→ **Extract to read**
In the rest of this article we study if it is
possible to constrain this background potential due to $t$ from some
experiments. We point out that the background potential couples to $K$ and
$\bar{K}$ in a different way, and we get an additional
$CP$ and $CPT$ violating potential for the K-system. 
Since the torsion term couples to fermions as a axial vector, in the forward
scattering limit  the dipole moment of the fermion gives the dominant
coupling. This can be seen by writing the Gordon decomposition of
the fermion axial current as
\begin{equation}
\bar \psi( p^{\prime})\gamma_{\mu} \gamma_5 \psi(p)=\bar \psi(p^{\prime})
\left[{(p^{\prime} - p)_{\mu} \over 2m} + {i\over 2m} \sigma_{\mu
\nu}~(p^{\prime}
+p )^{\nu} \gamma_5 \right]\psi(p)
\label{gor}
\end{equation}
In the forward scattering limit the effective potential of a fermion due 
to a background torsion is
\begin{equation}
{t^0\over m}~ \bar \psi(p) ~\sigma_{0 i}~\gamma_5 p^i ~\psi(p)= {2t^0\over
m}~\vec s\cdot \vec p = {2t^0~ |\vec p| \over m}~ \lambda
\label{fpot}
\end{equation}
where $\vec s$ is the spin and $\lambda$ is the helicity of the fermion.
At high energies the ($E>>m$) the helicity is a conserved (upto
$O(m^2/E^2)$) and one can assign a fermion in   a torsion background $t$
the potential $ \pm t^0 |\vec p| /m$ where the sign depends upon the 
helicity. Unlike the gravitational potential energy, the torsion potential
energy of a macroscopic body is not large as the spins of a macroscopic
body are aligned randomly. Due to this reason it is not
possible to put bounds on the torsion  force with any of the usual
fifth force experiments \cite{will}.

→ **Given exercise 1**
Reproduce the passage on background torsion word for word, from "In the rest" up to and including "for the K-system.".
→ **Given exercise 2**
Find each line in the dataset rows that contains the string "height", treating uppercase and lowercase as different, and copy those lines.

[Dataset rows]
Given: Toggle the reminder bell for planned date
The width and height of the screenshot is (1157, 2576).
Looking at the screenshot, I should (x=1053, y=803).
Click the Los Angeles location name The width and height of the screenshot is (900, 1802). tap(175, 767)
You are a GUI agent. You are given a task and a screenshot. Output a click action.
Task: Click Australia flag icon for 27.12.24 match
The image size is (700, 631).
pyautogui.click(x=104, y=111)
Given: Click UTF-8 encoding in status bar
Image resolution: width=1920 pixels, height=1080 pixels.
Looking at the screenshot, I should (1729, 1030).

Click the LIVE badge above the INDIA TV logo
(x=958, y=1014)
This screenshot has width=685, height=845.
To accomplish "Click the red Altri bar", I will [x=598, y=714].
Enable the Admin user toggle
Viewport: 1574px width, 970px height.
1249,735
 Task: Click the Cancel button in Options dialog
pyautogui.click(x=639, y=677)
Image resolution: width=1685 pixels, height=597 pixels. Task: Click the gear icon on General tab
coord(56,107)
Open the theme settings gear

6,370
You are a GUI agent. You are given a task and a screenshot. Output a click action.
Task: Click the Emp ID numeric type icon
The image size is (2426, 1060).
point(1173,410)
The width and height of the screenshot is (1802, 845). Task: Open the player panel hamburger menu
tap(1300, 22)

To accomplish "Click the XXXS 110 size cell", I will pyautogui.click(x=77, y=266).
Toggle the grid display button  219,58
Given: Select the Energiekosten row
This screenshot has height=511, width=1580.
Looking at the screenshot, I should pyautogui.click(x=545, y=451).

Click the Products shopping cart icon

→ **Output 1**
In the rest of this article we study if it is
possible to constrain this background potential due to $t$ from some
experiments. We point out that the background potential couples to $K$ and
$\bar{K}$ in a different way, and we get an additional
$CP$ and $CPT$ violating potential for the K-system.

→ **Output 2**
The width and height of the screenshot is (1157, 2576).
Click the Los Angeles location name The width and height of the screenshot is (900, 1802). tap(175, 767)
Image resolution: width=1920 pixels, height=1080 pixels.
This screenshot has width=685, height=845.
Viewport: 1574px width, 970px height.
Image resolution: width=1685 pixels, height=597 pixels. Task: Click the gear icon on General tab
The width and height of the screenshot is (1802, 845). Task: Open the player panel hamburger menu
This screenshot has height=511, width=1580.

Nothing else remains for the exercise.